9.3           Obligations Upon Termination.  In the event of termination in accordance with this Article IX, Company shall pay Consultant through the last day worked or as otherwise agreed, and thereafter neither Company nor Consultant shall have any further obligation to the other, except as otherwise provided herein.  However, in the case of termination by Company on the basis of Consultant's breach of this Agreement, Company's obligation upon termination shall be solely to pay Consultant for Work done prior to the date of termination which in the sole opinion of Company was satisfactory and in accordance with the terms of this Agreement.  Company shall also have such remedies for breach as may be provided by law or equity.

 
 

 

ARTICLE X
NOTICE

10.1           All formal notices ("Notices") shall be addressed as set forth in the Preamble hereto.  All Notices shall be given by (1) personal delivery or by electronic communication with a confirmation copy sent by mail, return receipt requested or (2) by registered or certified mail, return receipt requested.  All Notices shall be effective and shall be deemed delivered (i) if by personal delivery on the date of delivery, (ii) if by electronic communication on the next business day following transmittal, and (iii) if solely by mail on the date of actual receipt.  Company or Consultant may change its address for notice from time to time by so notifying the other in accordance with this Article.

ARTICLE XI
ACCESS

11.1           Access to Property.  The Company agrees to permit Consultant, its employees or agents, reasonable access to the Company's property for the purpose of performing work assigned by the Company's authorized representative.

11.2           Access to Information.  The Company further agrees to permit Consultant, its employees or agents, reasonable access to necessary information, strictly at the sole discretion and judgment of the Company's authorized representative.

DATA EXCERPT
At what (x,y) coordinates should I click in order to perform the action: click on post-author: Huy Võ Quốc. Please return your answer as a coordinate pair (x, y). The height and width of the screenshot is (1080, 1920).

WORK REQUEST
How would you translate this sentence from the consulting agreement excerpt into Spanish: "Company shall also have such remedies for breach as may be provided by law or equity."

WRITTEN SOLUTION
La Compañía también tendrá los recursos por incumplimiento que puedan establecer el derecho o la equidad.